For the Love of Chocolate

The taste, the look, the feel of an obsession

Chocolates El Rey: From Venezuela to Fredericksburg

Established in 1929, Chocolates El Rey (www.chocolateselrey.com) is one of the world's best manufacturers of premium chocolates, owned and operated in Venezuela by the Redmond family since 1973. Their connection to Central Texas started when Jorge Redmond, president of the company, sought his old college friend Randall Turner to be the president of the North American and European branch. Turner, born in Maracaibo, Venezuela, of American parents, was living in Fredericksburg at the time, and had been for years. "I didn't want to move elsewhere," he confides. "These days, you can pretty much conduct business from anywhere. I do travel frequently to Venezuela, Europe, across North America, and soon to Asia, because I do want to have firsthand contact with our distributors and customers." An energetic and friendly man, Turner truly believes in their products. He speaks of them with a permanent smile on his face, switching effortlessly between English and flawless Spanish with a Venezuelan accent. Once I tasted the chocolate, it was easy to understand the enthusiasm and permanent smile.

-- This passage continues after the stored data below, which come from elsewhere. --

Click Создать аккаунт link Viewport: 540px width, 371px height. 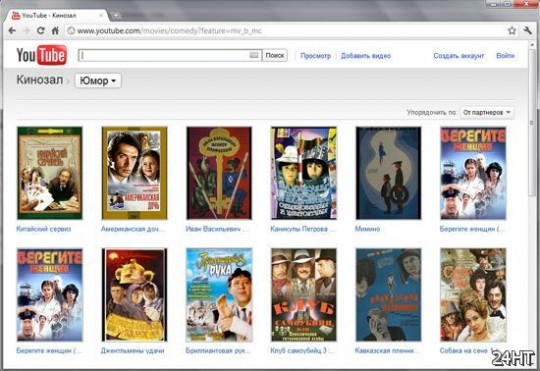(x=459, y=56)
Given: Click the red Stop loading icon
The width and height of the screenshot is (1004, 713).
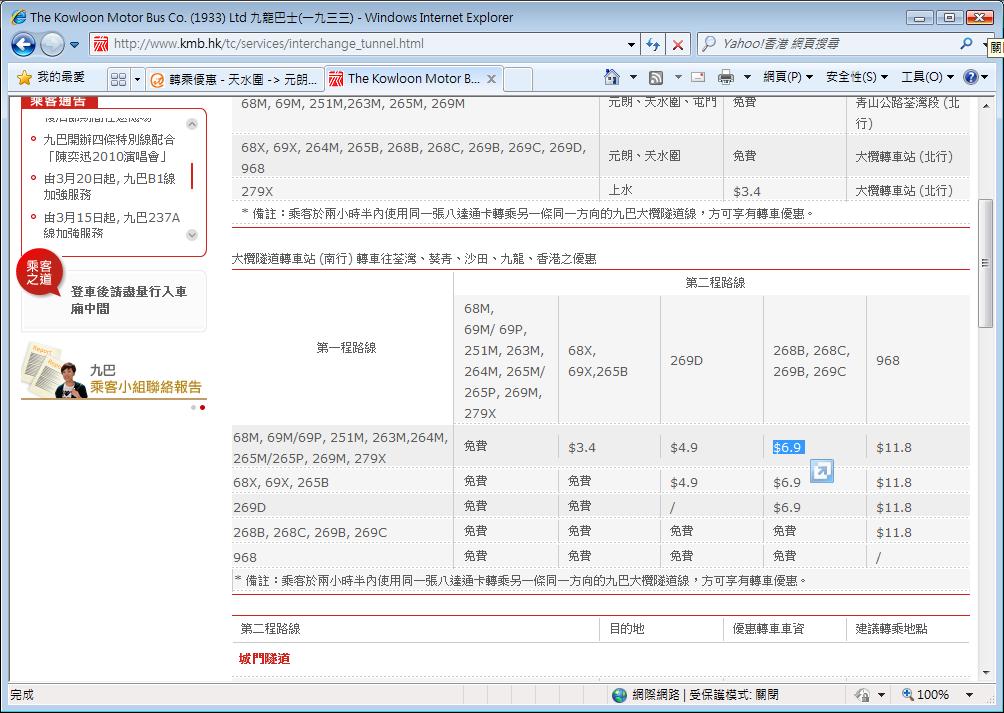Looking at the screenshot, I should point(678,44).
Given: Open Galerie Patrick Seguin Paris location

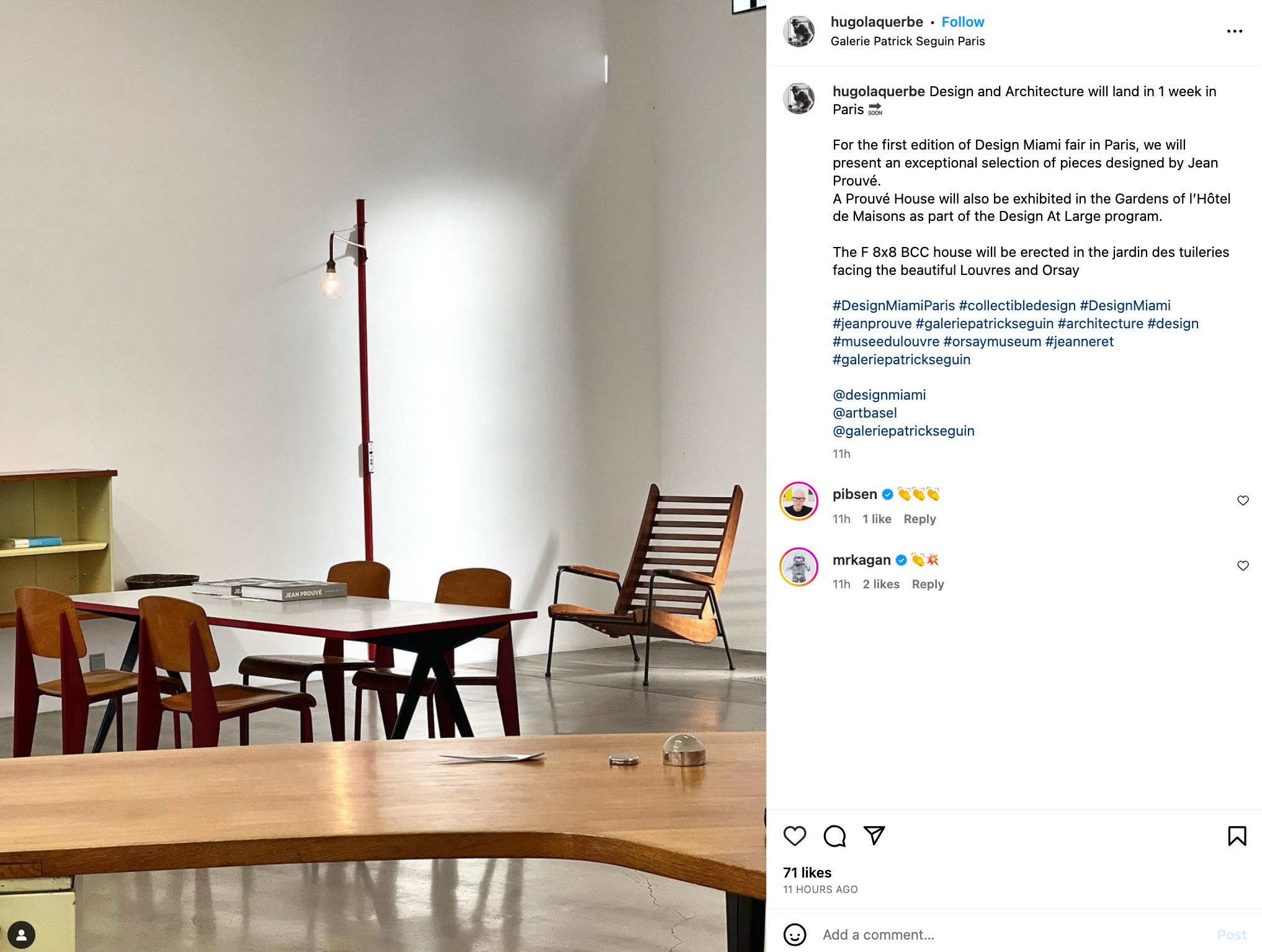Looking at the screenshot, I should pos(907,41).
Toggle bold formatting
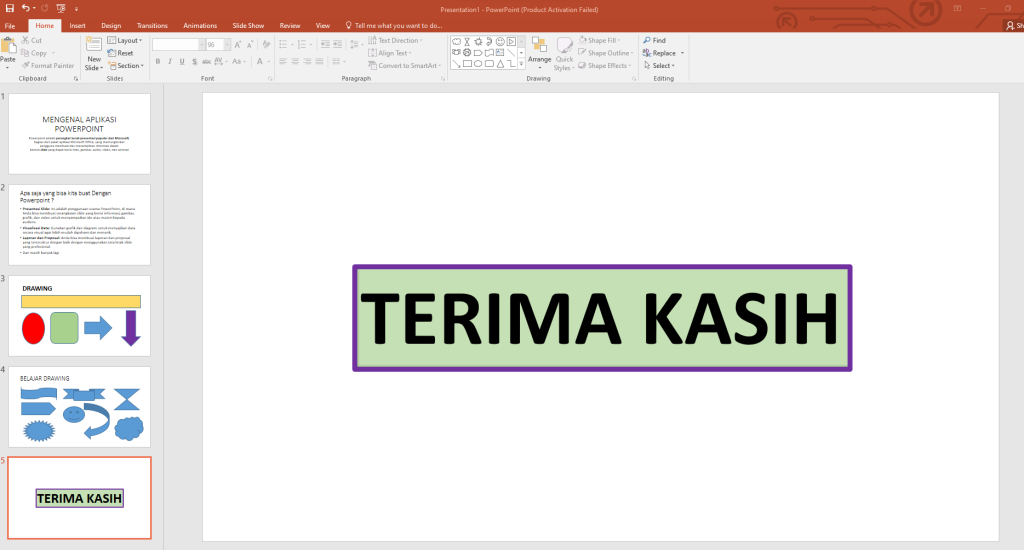This screenshot has width=1024, height=550. [157, 62]
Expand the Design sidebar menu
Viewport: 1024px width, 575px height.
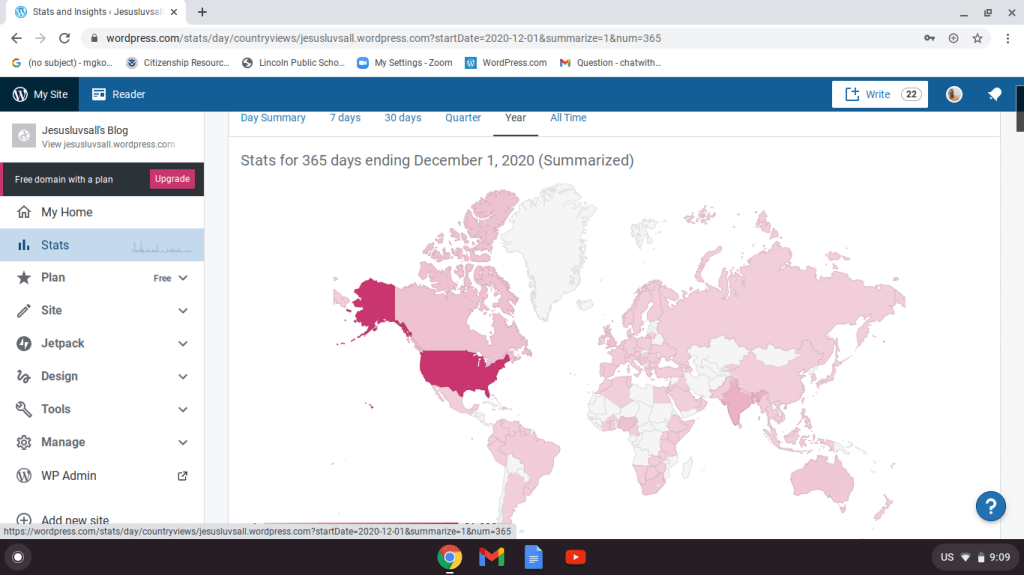(183, 377)
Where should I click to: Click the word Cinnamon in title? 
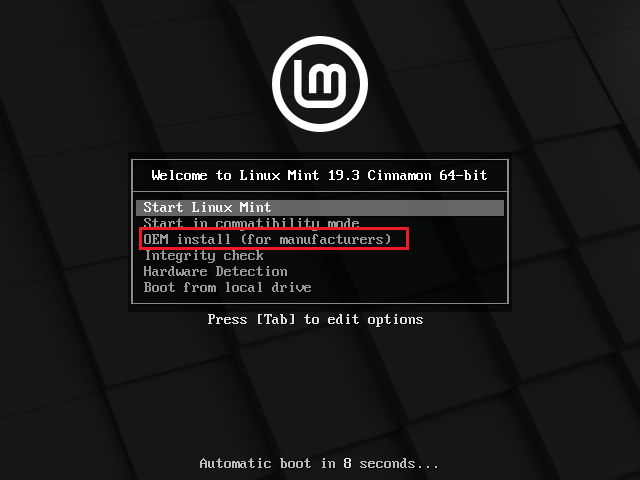(399, 176)
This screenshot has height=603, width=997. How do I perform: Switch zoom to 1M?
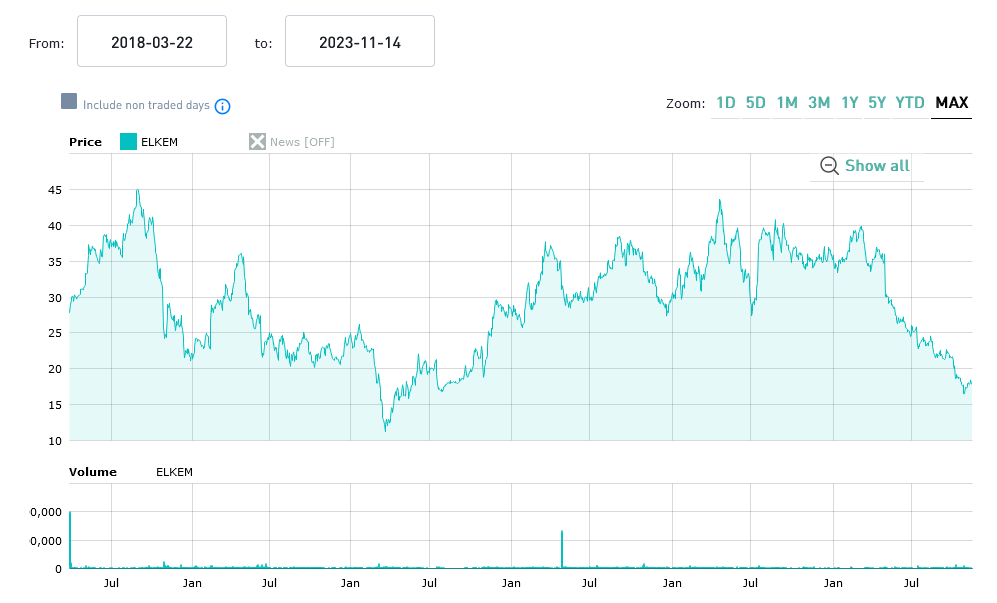coord(787,103)
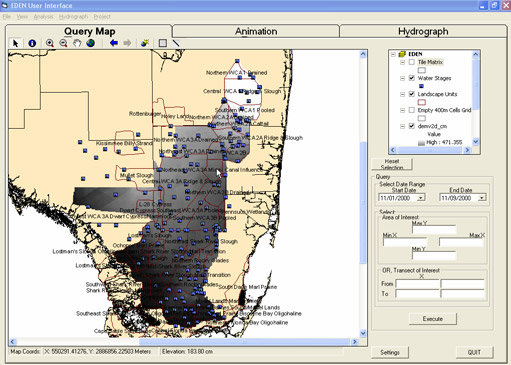Activate the blue Identify info tool
Screen dimensions: 511x365
tap(32, 43)
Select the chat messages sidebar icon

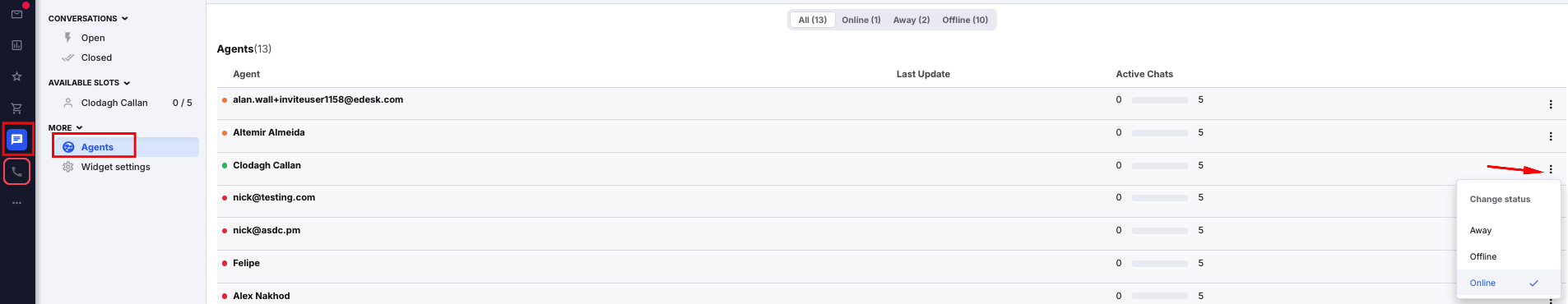16,140
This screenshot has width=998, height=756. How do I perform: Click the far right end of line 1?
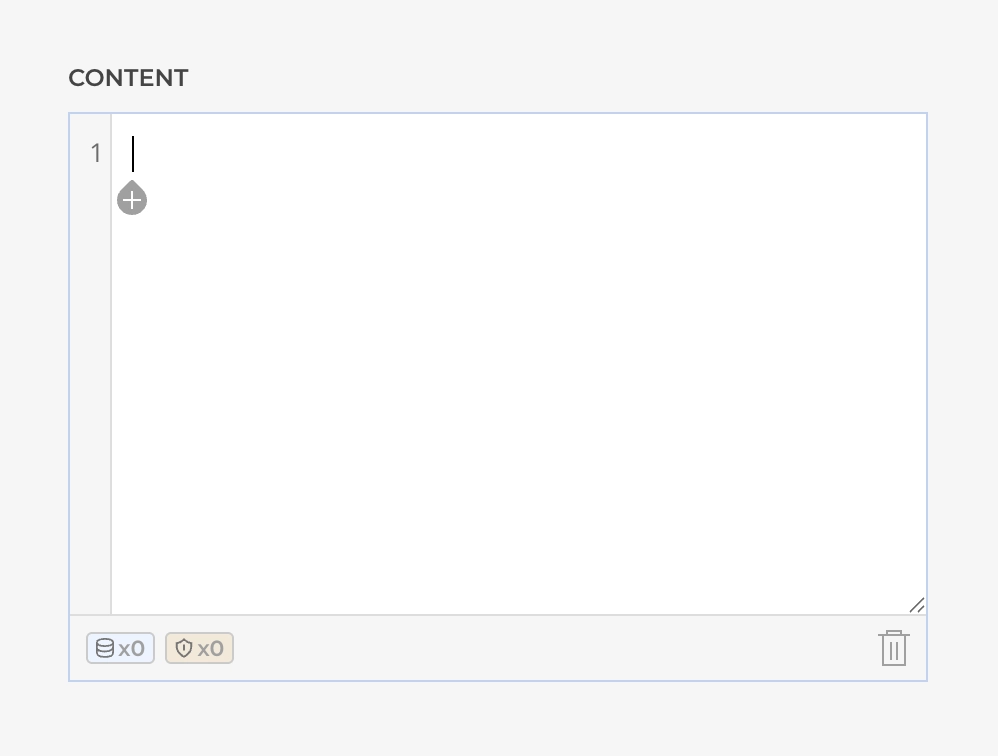click(900, 154)
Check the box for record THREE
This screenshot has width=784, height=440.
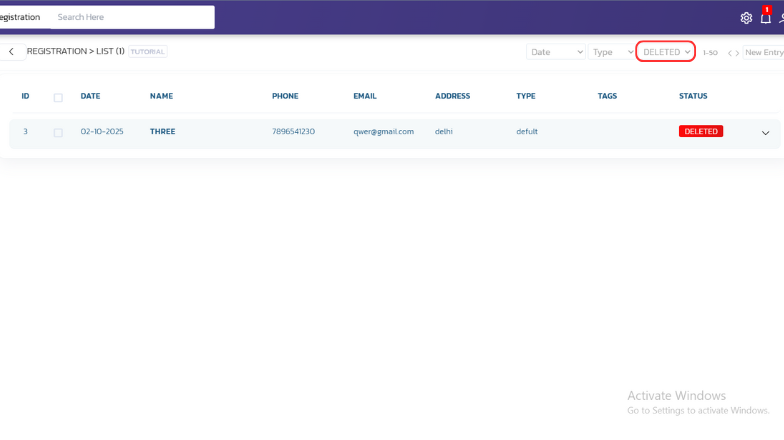[58, 132]
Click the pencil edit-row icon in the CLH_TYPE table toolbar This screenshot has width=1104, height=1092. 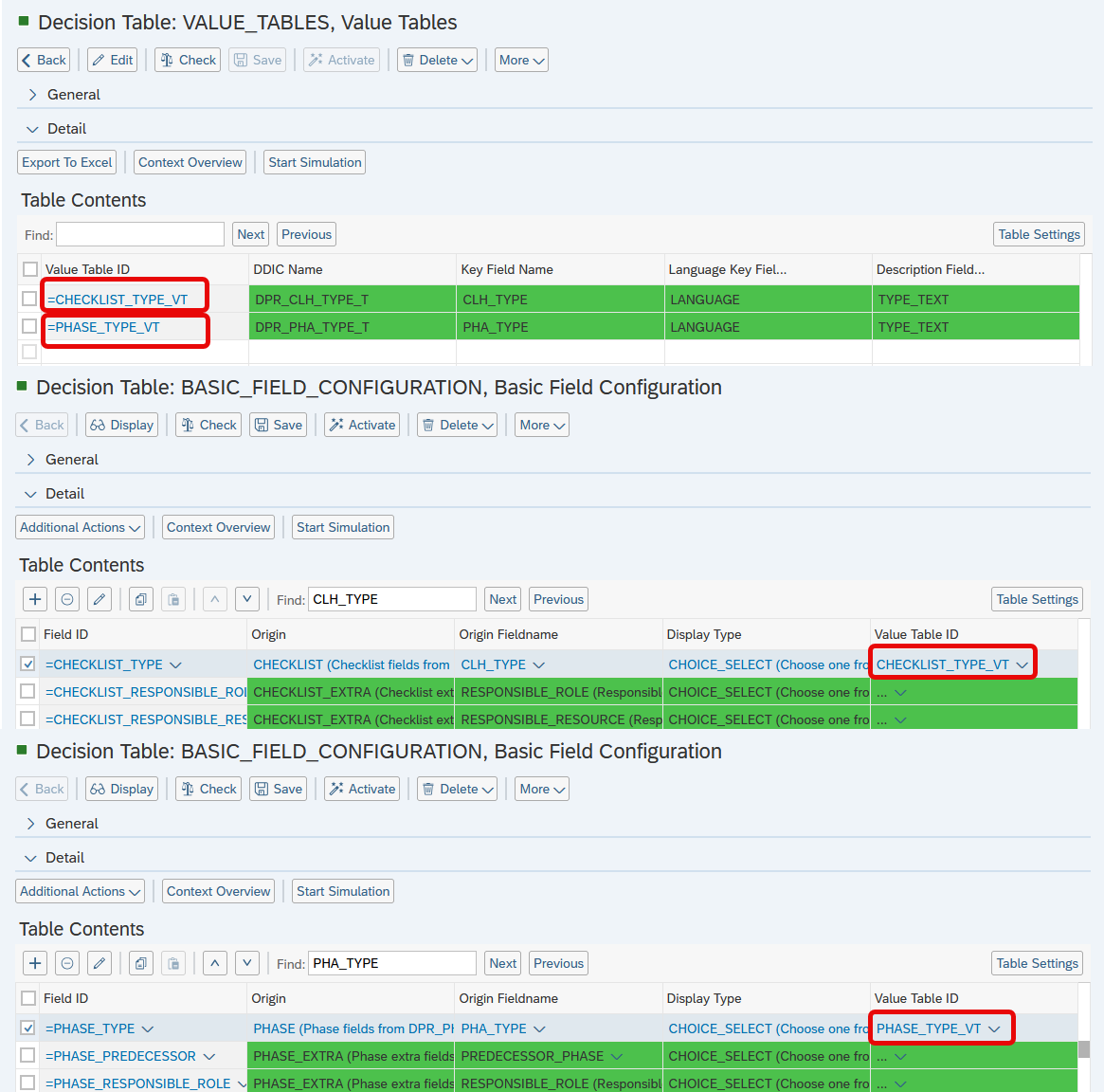[100, 599]
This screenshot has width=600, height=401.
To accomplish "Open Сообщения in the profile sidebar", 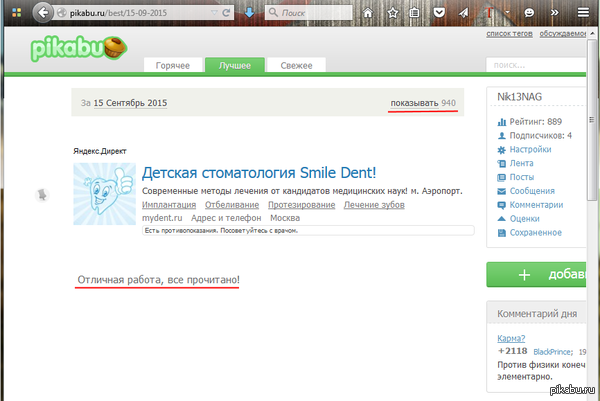I will [532, 191].
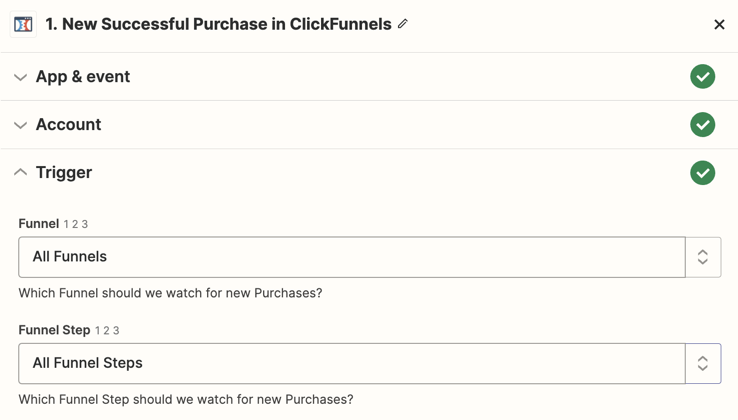Click the App & event green checkmark
The height and width of the screenshot is (420, 738).
[702, 76]
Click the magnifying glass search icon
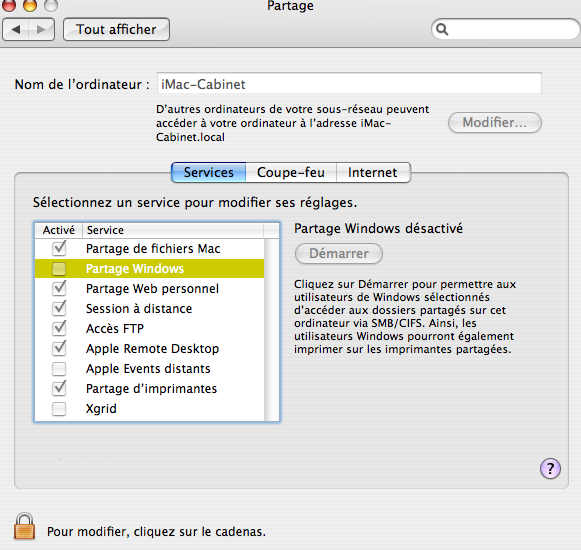 pos(442,29)
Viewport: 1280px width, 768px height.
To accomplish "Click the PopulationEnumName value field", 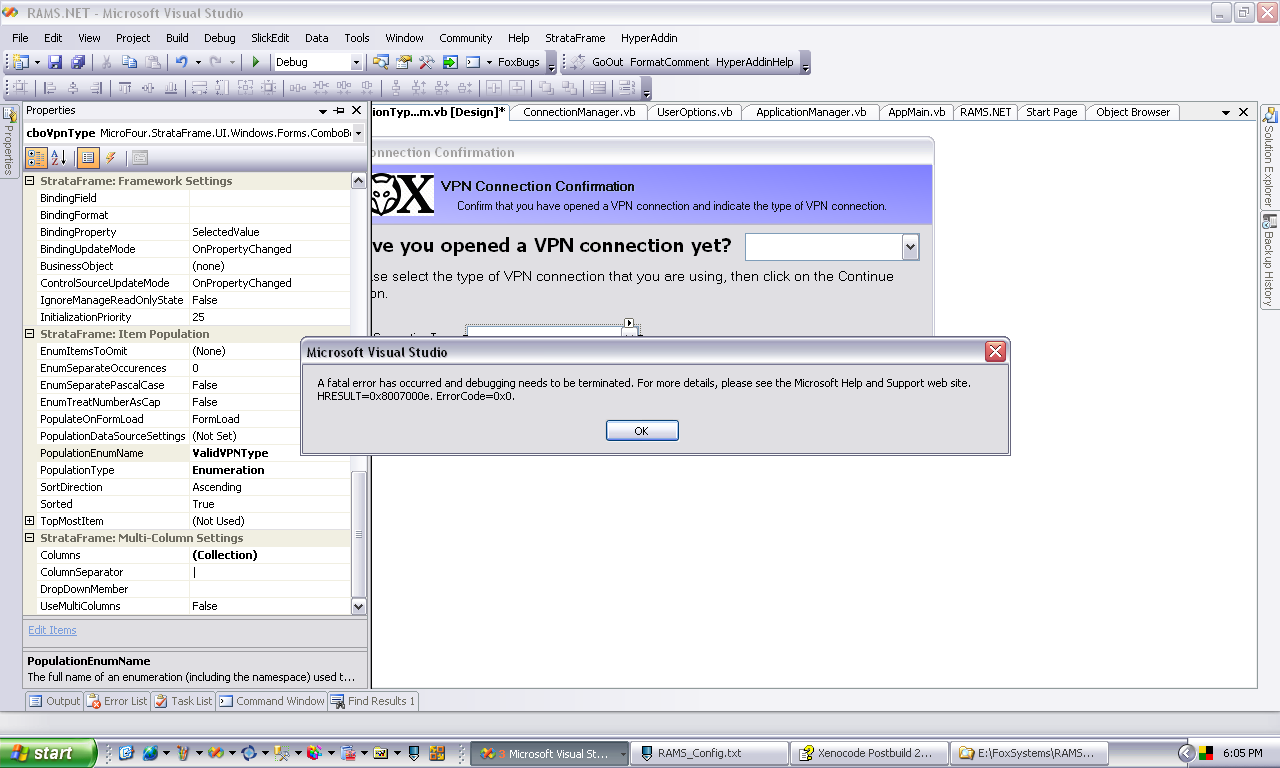I will click(x=268, y=453).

El Rey is rather unique in its approach to producing chocolate. European makers have traditionally blended different varieties of cacao from various parts of the world to produce their chocolate. Based on the fact that Venezuelan cacao is reputedly the most aromatic and flavorful in the world, El Rey does not blend, preferring to focus on the natural qualities of single varieties and using only 100% Venezuelan criollo and trinitario cacao beans grown by a cooperative of small farmers in northeastern Venezuela. They produce single-bean origin chocolates, not unlike appellation of origin in wines. The result, as is the case with wines, is superb chocolates with distinct characteristics of flavor and aroma.

El Rey currently has two lines of products named after the place of origin of the cacao beans: Carenero Superior and Rio Caribe. They are mostly geared to the food-service industry, although both are available in retail and wholesale formats through their online catalog and local distributors. A third retail line, Tr–pico, is due out soon and will feature three kinds of chocolate bars enhanced with nuts and roasted cacao nibs.

The Rio Caribe line has two presentations, named after villages in eastern Venezuela's cacao growing region. Cariaco is a wonderful dark chocolate made with 60.5% cacao, while Irapa is a milk chocolate made with 40.5% cacao, sweetened with brown sugar. All six of the Carenero Superior presentations are named after shade trees traditionally grown alongside cacao. Tasting these chocolates one after the other was an amazing experience that allowed me to distinguish and compare their individual flavor characteristics. Icoa, El Rey's white chocolate, has been described as the only white chocolate in the world that actually tastes like chocolate. This is because they do not use deodorization, a chemical process that strips flavor from the cacao butter. Caoba, a milk chocolate with 41% cacao – one of the highest cacao solid contents of any milk chocolate in the world – is creamy, smooth, and incredibly flavorful. But I was completely blown away by the complex, distinct flavors and intense chocolate taste of El Rey's dark chocolates: Bucare (58.5% cacao), Mijao (61% cacao), Gran Saman (70% cacao), and Apamate (a whopping 73.3% cacao) are all worthy of the Food of the Gods title implicit in cacao's botanical name, Theobroma.

These quality chocolates are widely sought by chocolatiers and chefs around the world as the raw material for their special creations, including many in Austin. And why not? After all, some of the world's best chocolate is right here in Fredericksburg, ready to be discovered by the rest of Central Texas. And Randall Turner is waiting with a smile.